● **EXERCISE OBJECTIVE**
Would you please print exactly the lines that run from the one with "Given: Click the 12:28 PM timestamp" to the last line of the data, both included, without any pictures?

== Segment start ==

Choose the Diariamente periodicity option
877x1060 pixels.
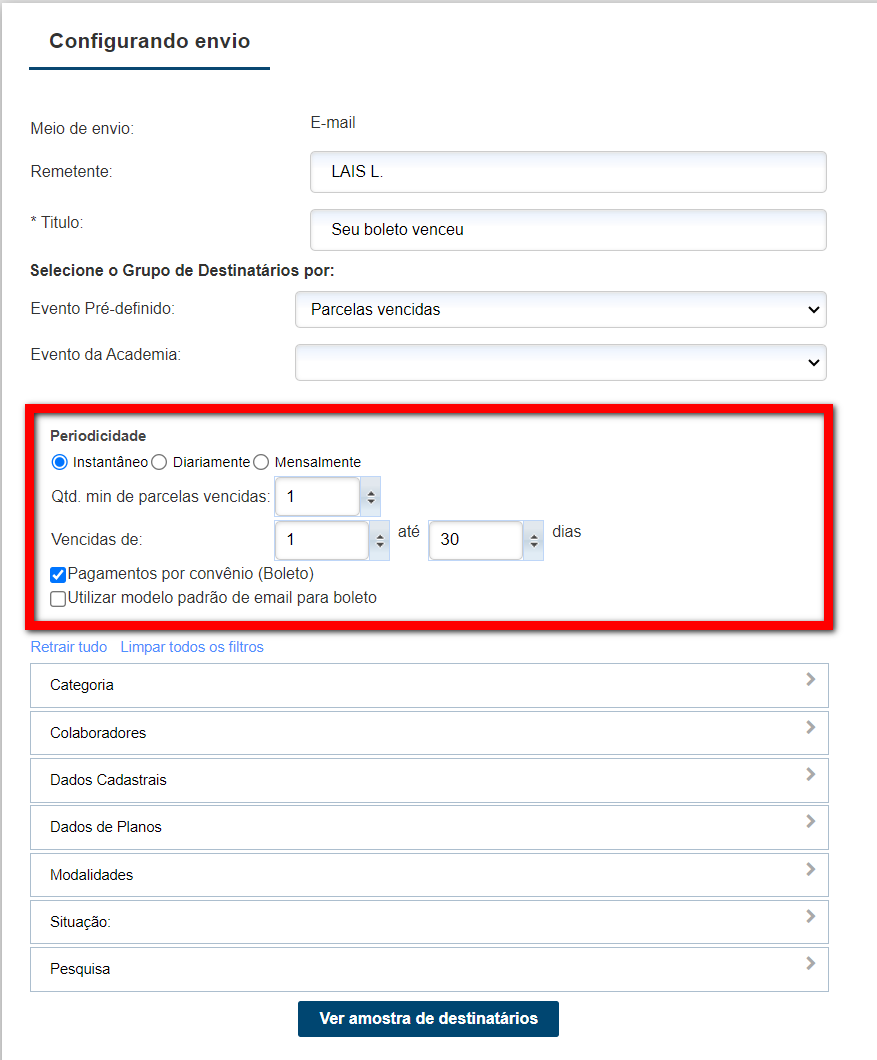click(x=159, y=462)
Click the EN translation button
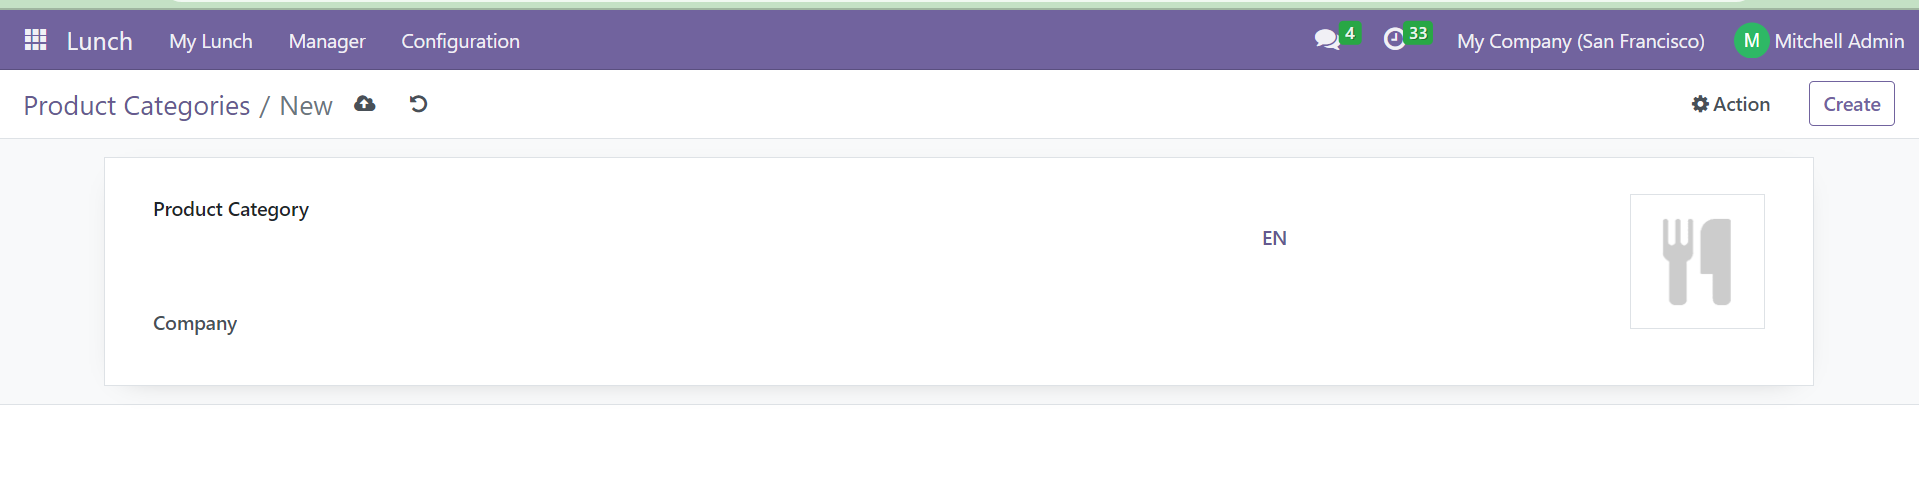1919x485 pixels. 1274,238
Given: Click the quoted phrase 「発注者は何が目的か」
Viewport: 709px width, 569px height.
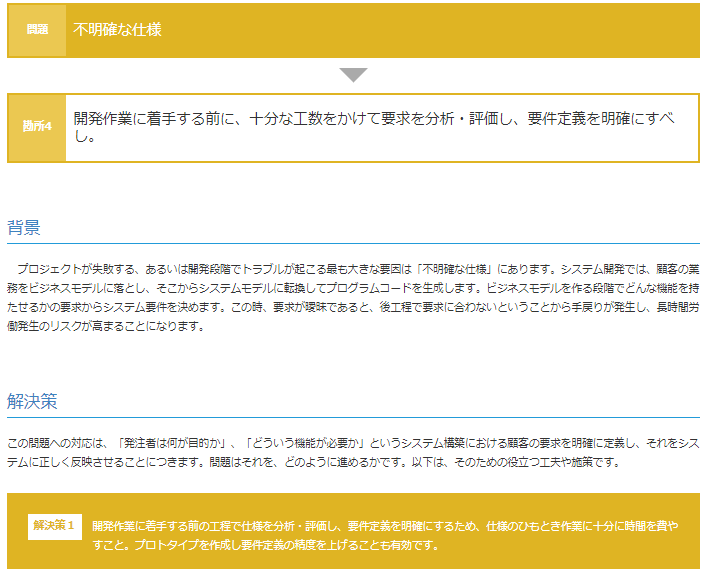Looking at the screenshot, I should (175, 443).
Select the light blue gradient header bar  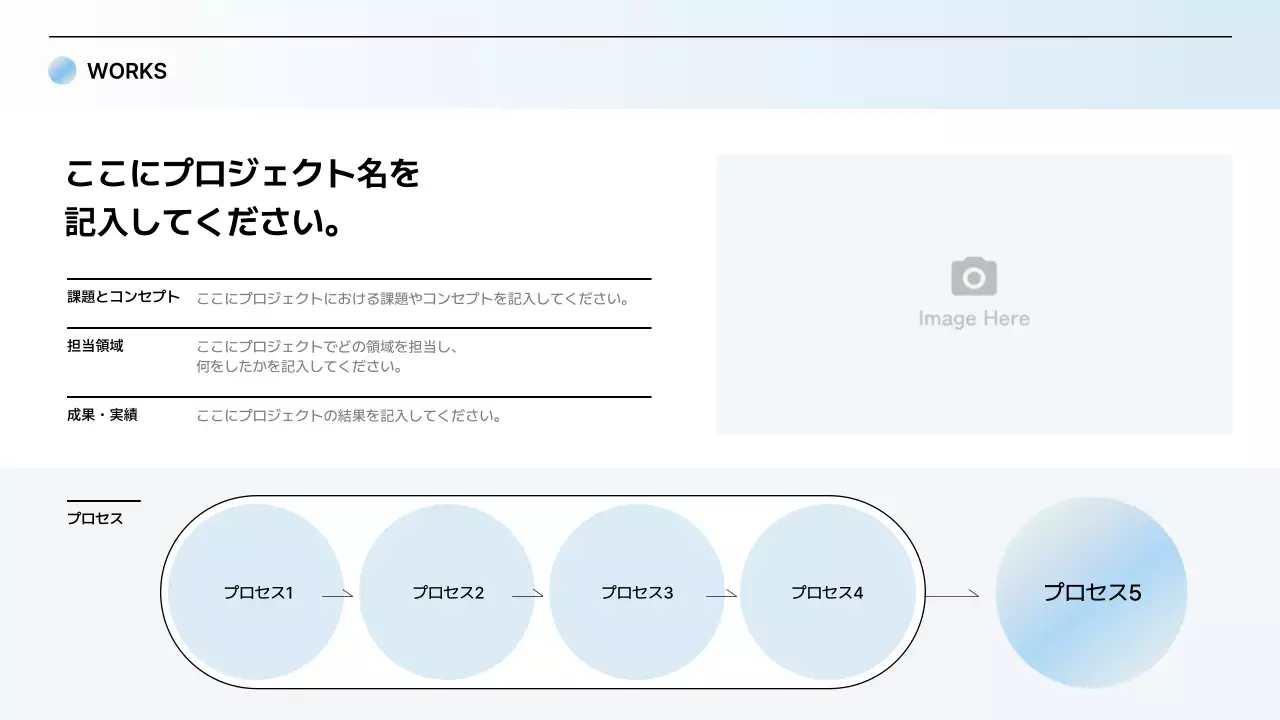click(x=640, y=55)
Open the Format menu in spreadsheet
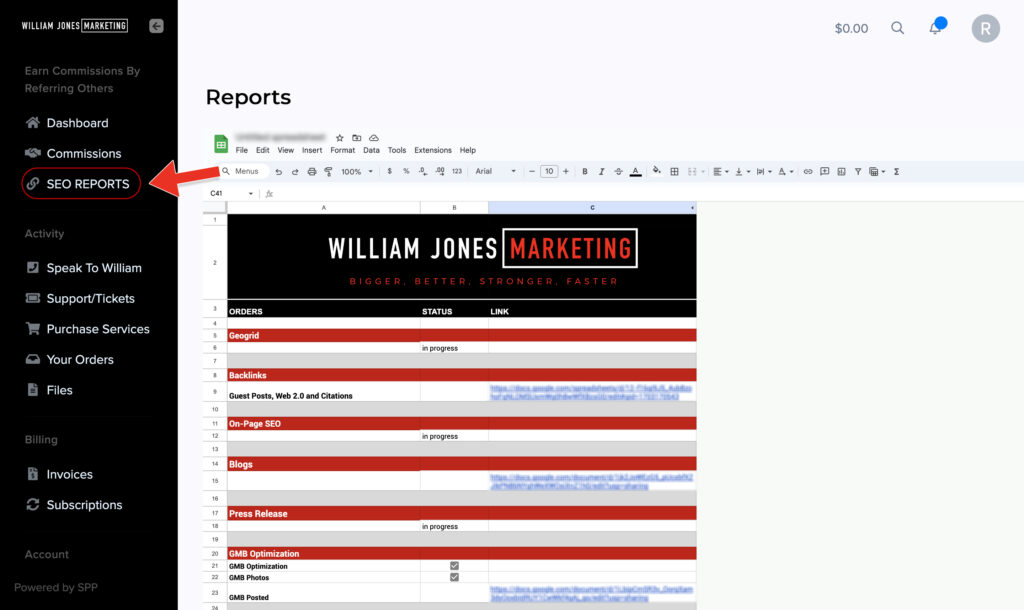This screenshot has height=610, width=1024. coord(342,150)
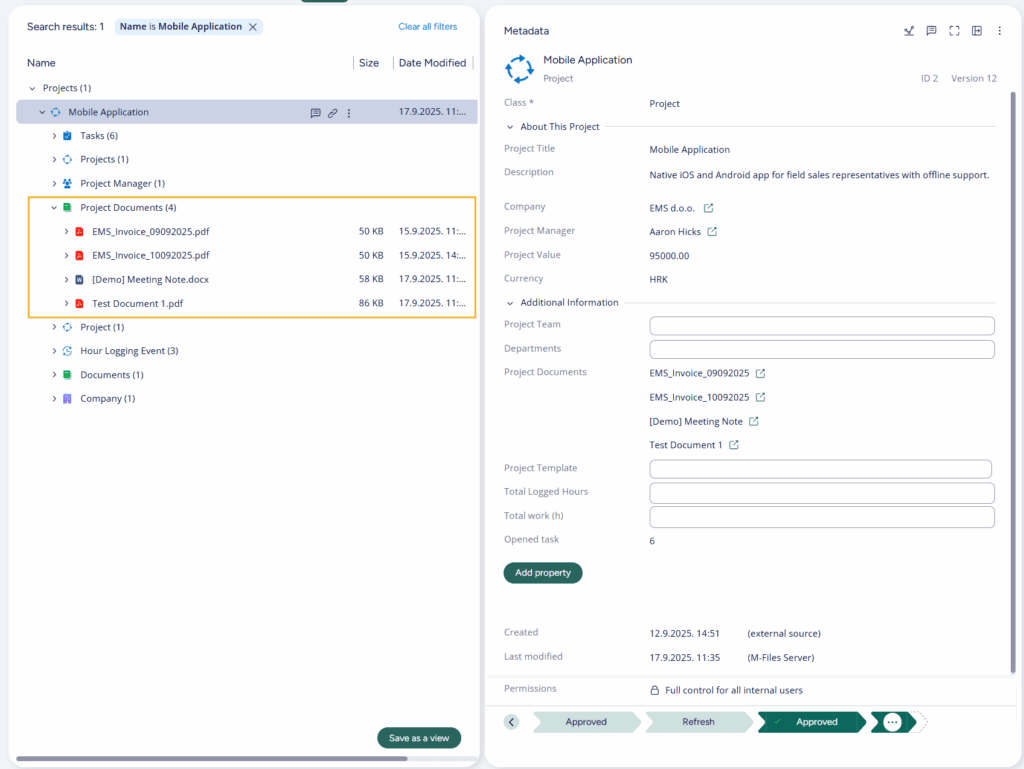Open comments icon in Metadata panel header
1024x769 pixels.
click(931, 31)

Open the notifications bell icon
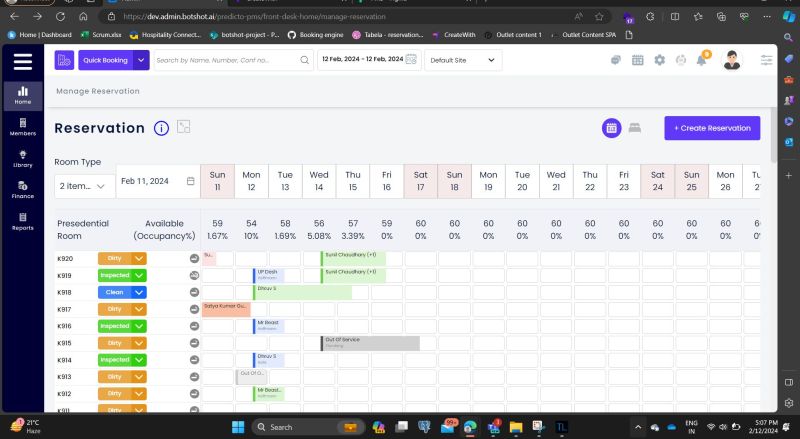point(702,60)
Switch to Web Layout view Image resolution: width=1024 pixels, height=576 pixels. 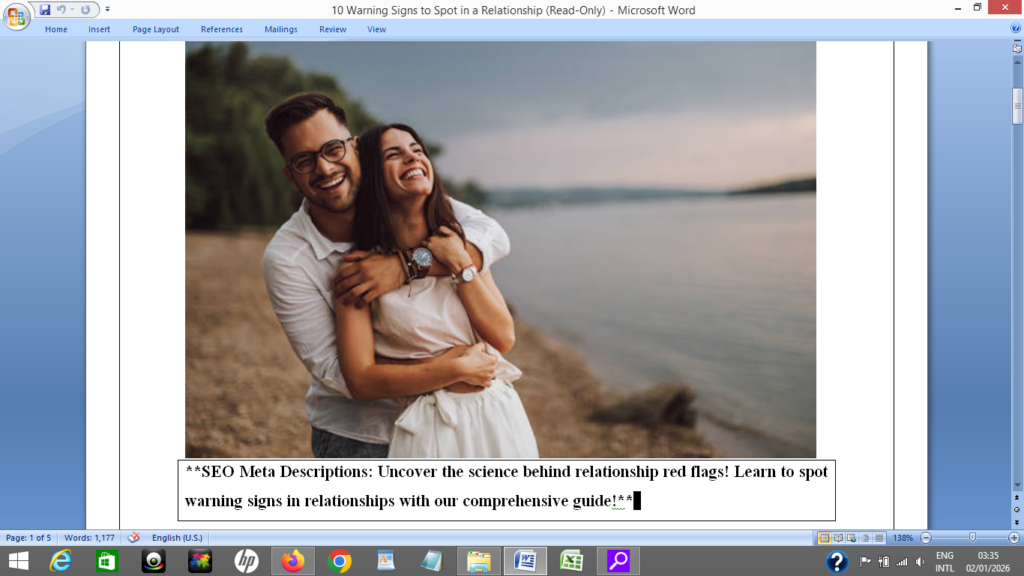[852, 538]
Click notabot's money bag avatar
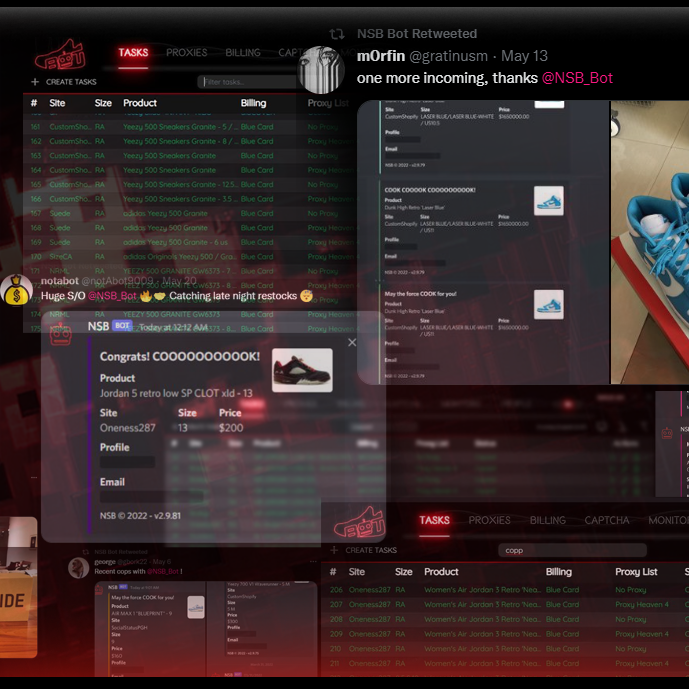The width and height of the screenshot is (689, 689). coord(17,290)
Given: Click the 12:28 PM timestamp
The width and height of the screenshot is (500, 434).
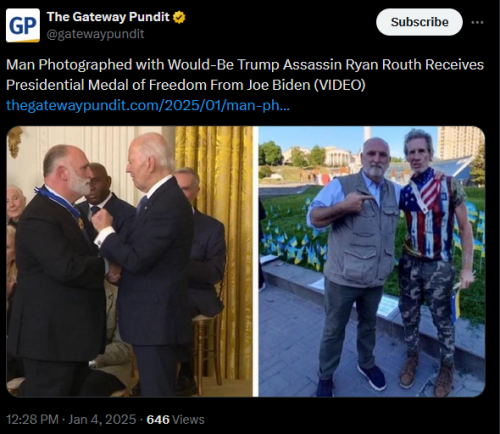Looking at the screenshot, I should tap(32, 419).
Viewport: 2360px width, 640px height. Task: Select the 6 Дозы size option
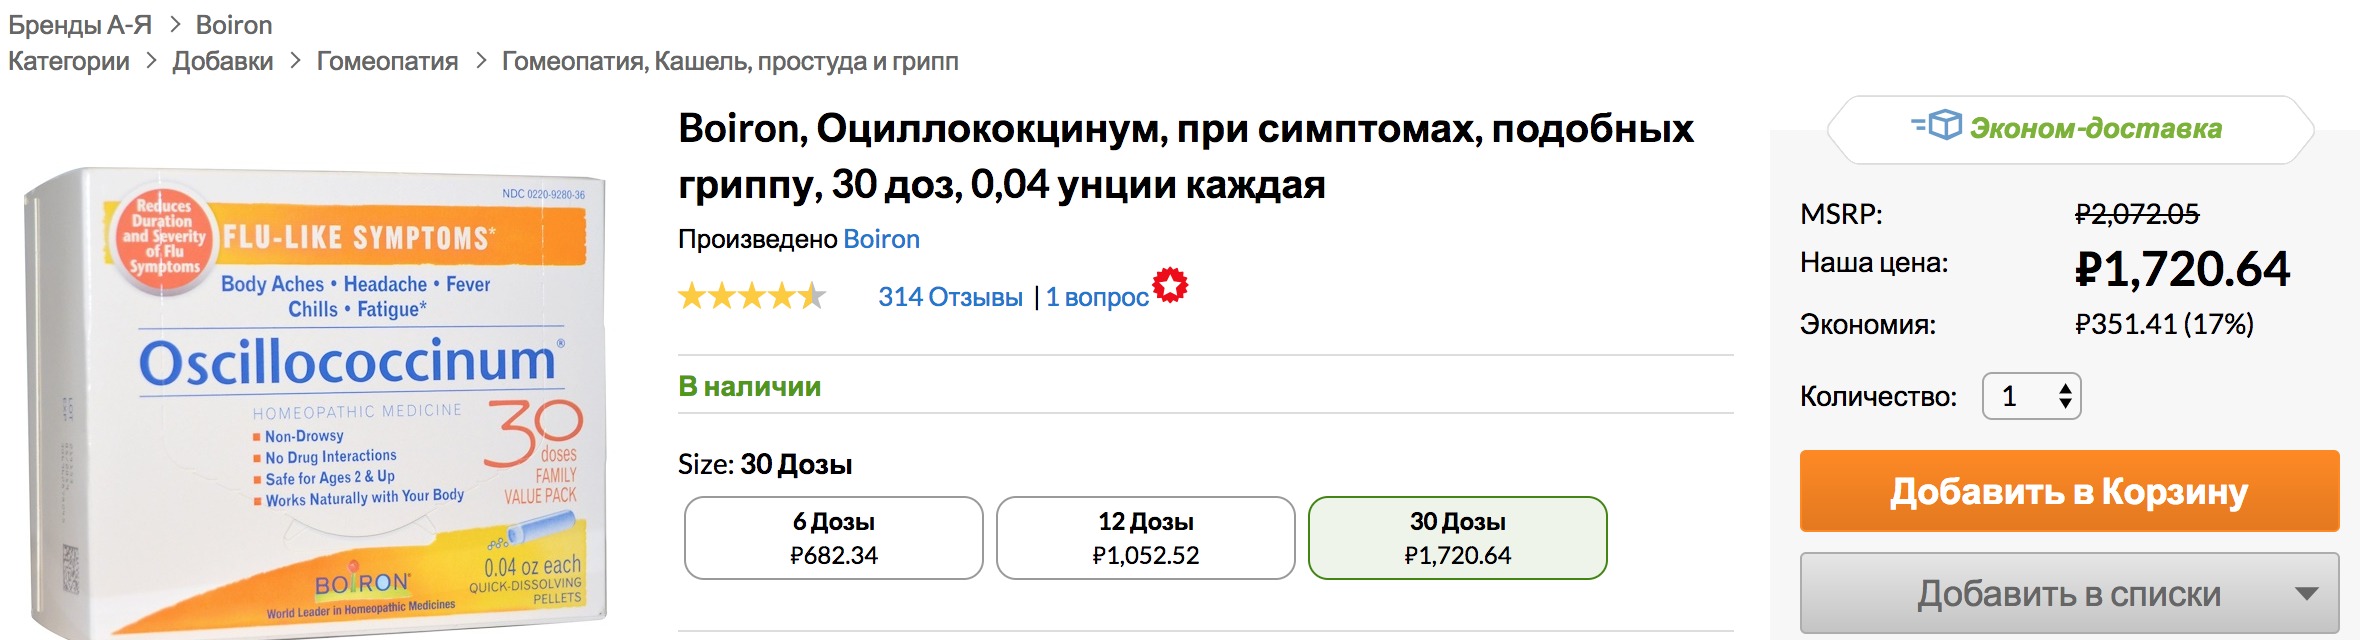coord(834,538)
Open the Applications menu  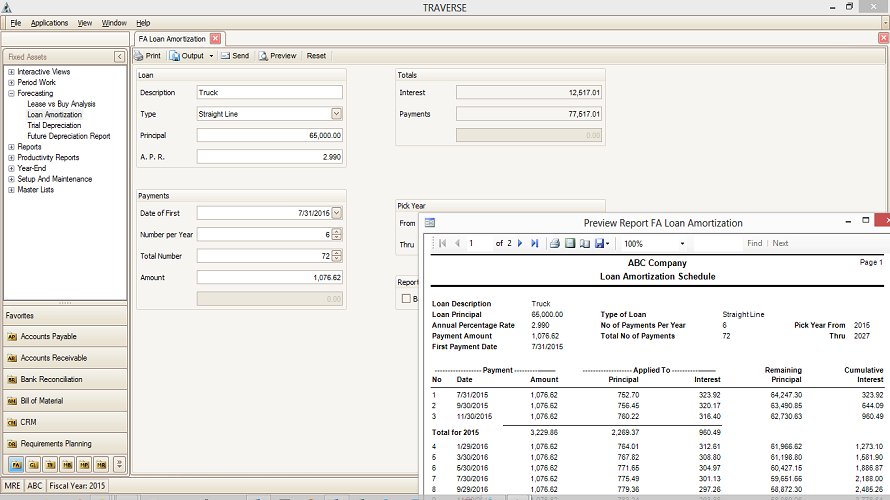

== Segment end ==

● **RESPONSE AREA**
Given: Click the 12:28 PM timestamp
The width and height of the screenshot is (500, 434).
Looking at the screenshot, I should tap(32, 419).
Viewport: 2360px width, 640px height. Task: Select the 6 Дозы size option
coord(834,538)
Open the Applications menu  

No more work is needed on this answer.